§ **Work required**: Pictures are to be excluded. Please print only the lines from the one containing "Given: Click 'Add" through the end of the data, exactly as they appear.

§ **Provided entries**:
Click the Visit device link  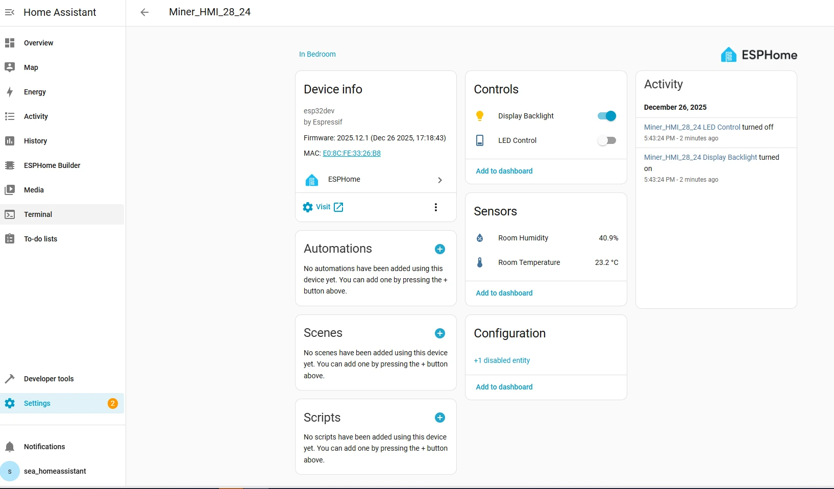(323, 207)
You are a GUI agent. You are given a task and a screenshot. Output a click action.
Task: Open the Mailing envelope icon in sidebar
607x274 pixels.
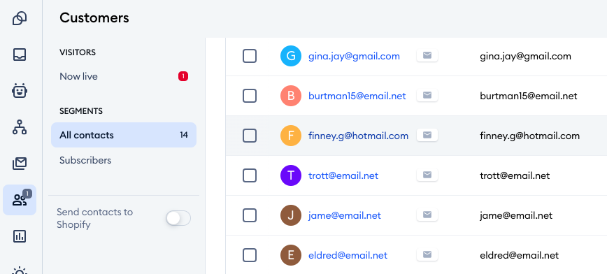[x=20, y=164]
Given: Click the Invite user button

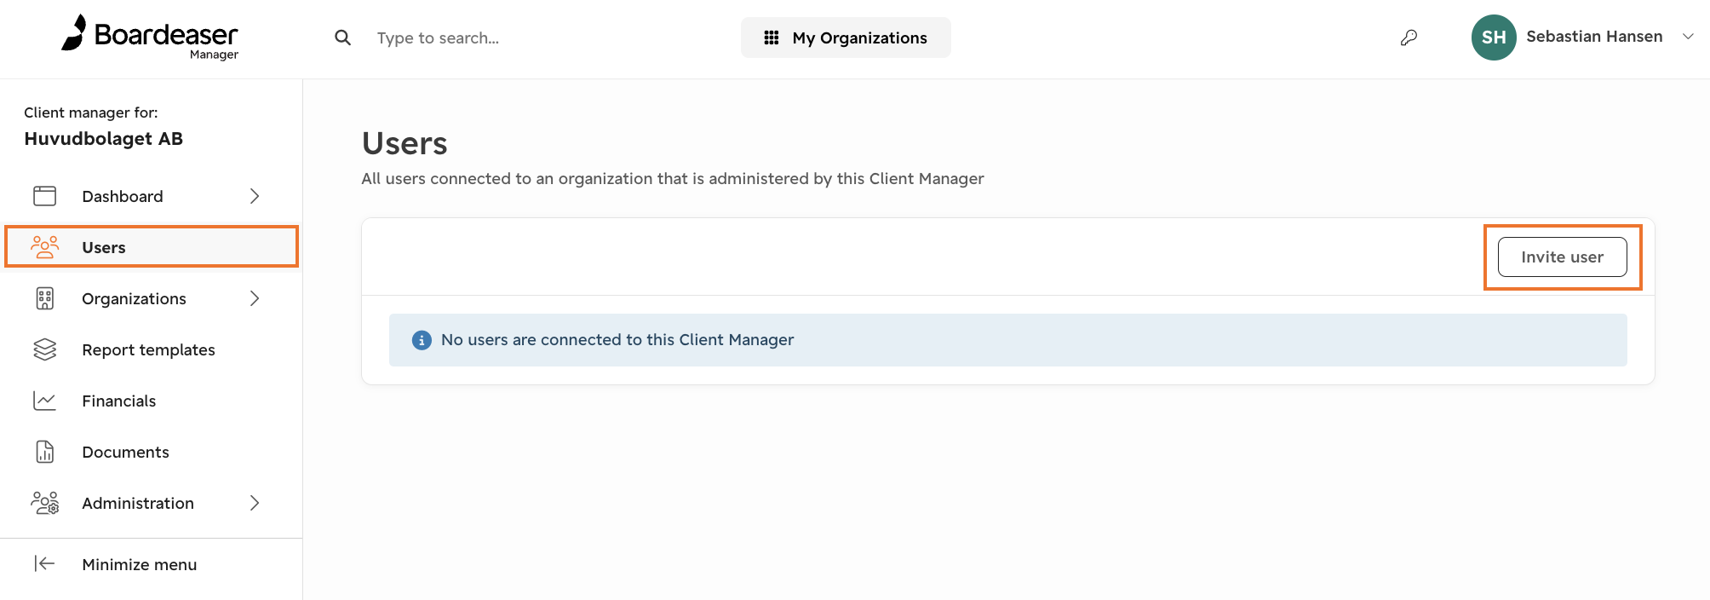Looking at the screenshot, I should 1562,257.
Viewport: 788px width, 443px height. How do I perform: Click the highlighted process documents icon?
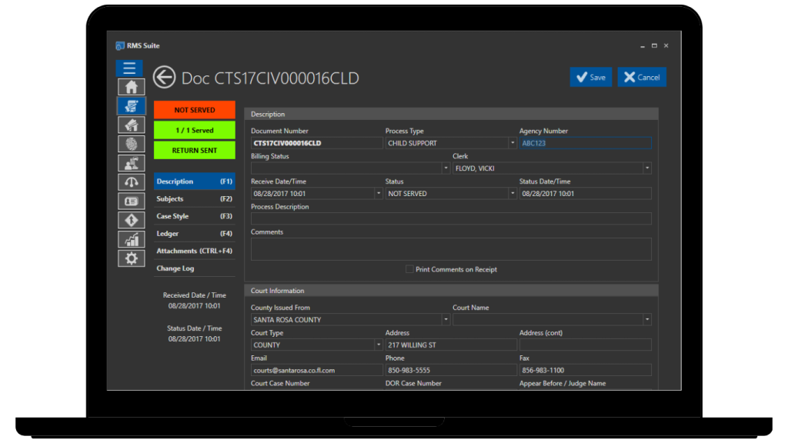click(131, 106)
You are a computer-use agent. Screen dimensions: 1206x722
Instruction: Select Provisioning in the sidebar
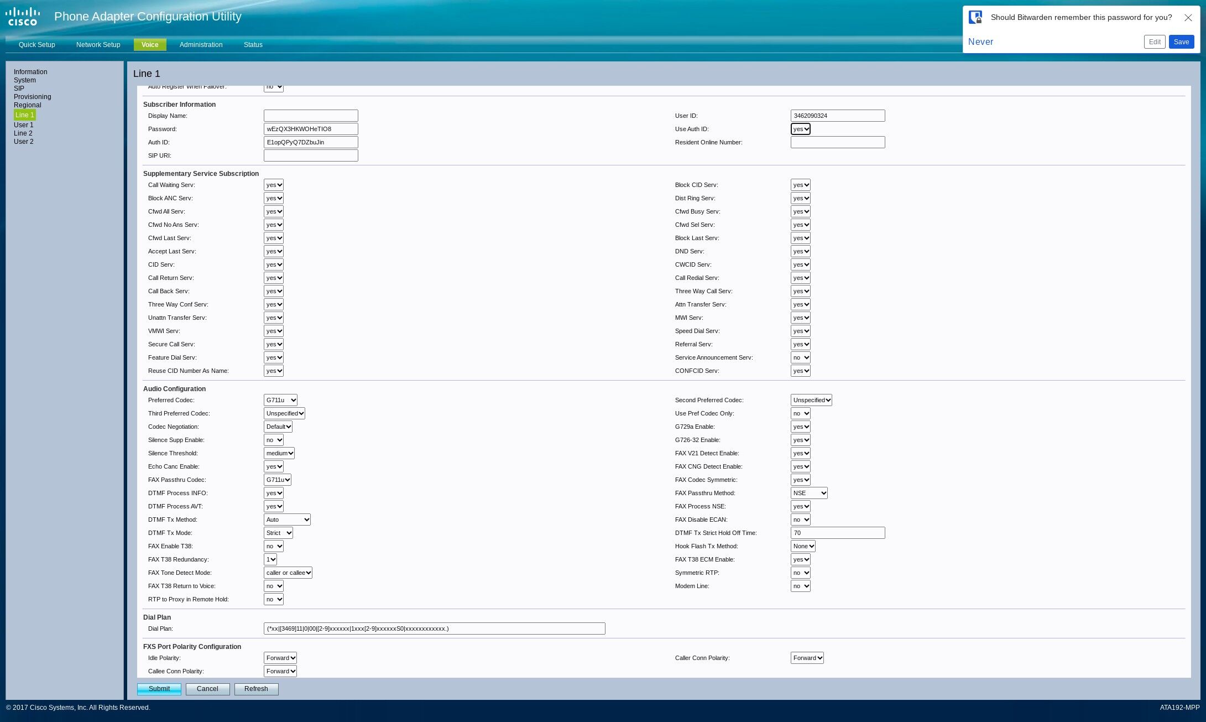click(x=32, y=97)
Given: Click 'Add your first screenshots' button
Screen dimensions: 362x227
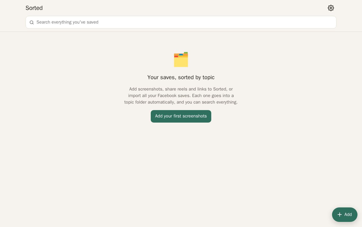Looking at the screenshot, I should [181, 116].
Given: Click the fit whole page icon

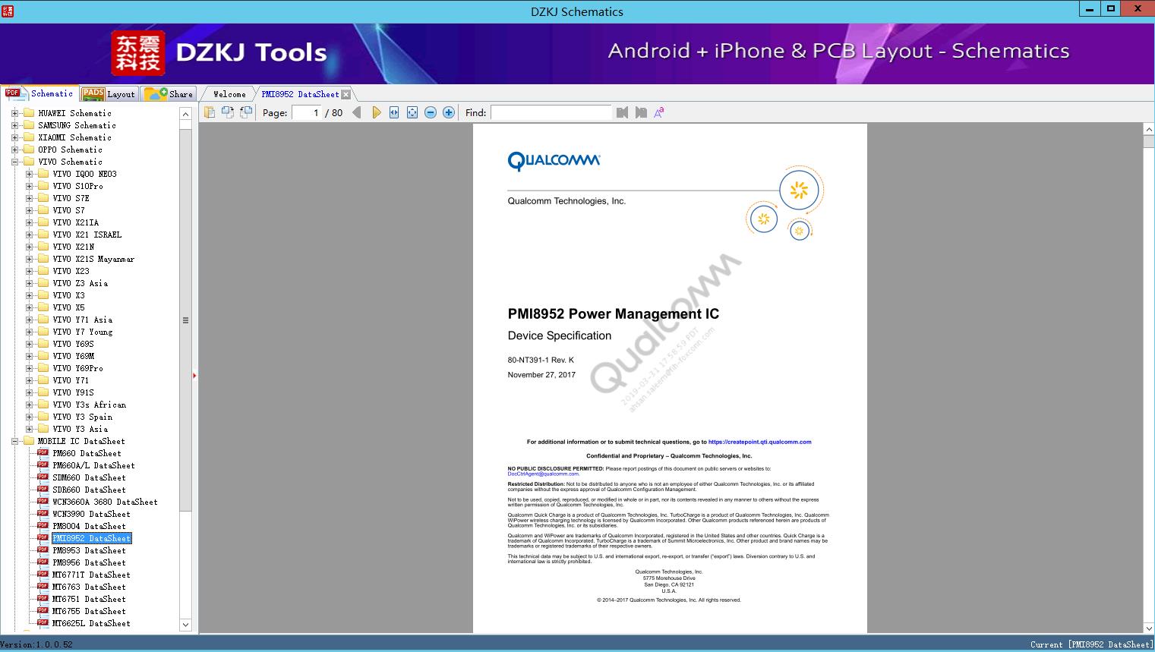Looking at the screenshot, I should click(412, 112).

§ **Response box**:
Given: Click 'Add your first screenshots' button
Screen dimensions: 362x227
Looking at the screenshot, I should [181, 116].
Given: Click the fit whole page icon

Looking at the screenshot, I should click(412, 112).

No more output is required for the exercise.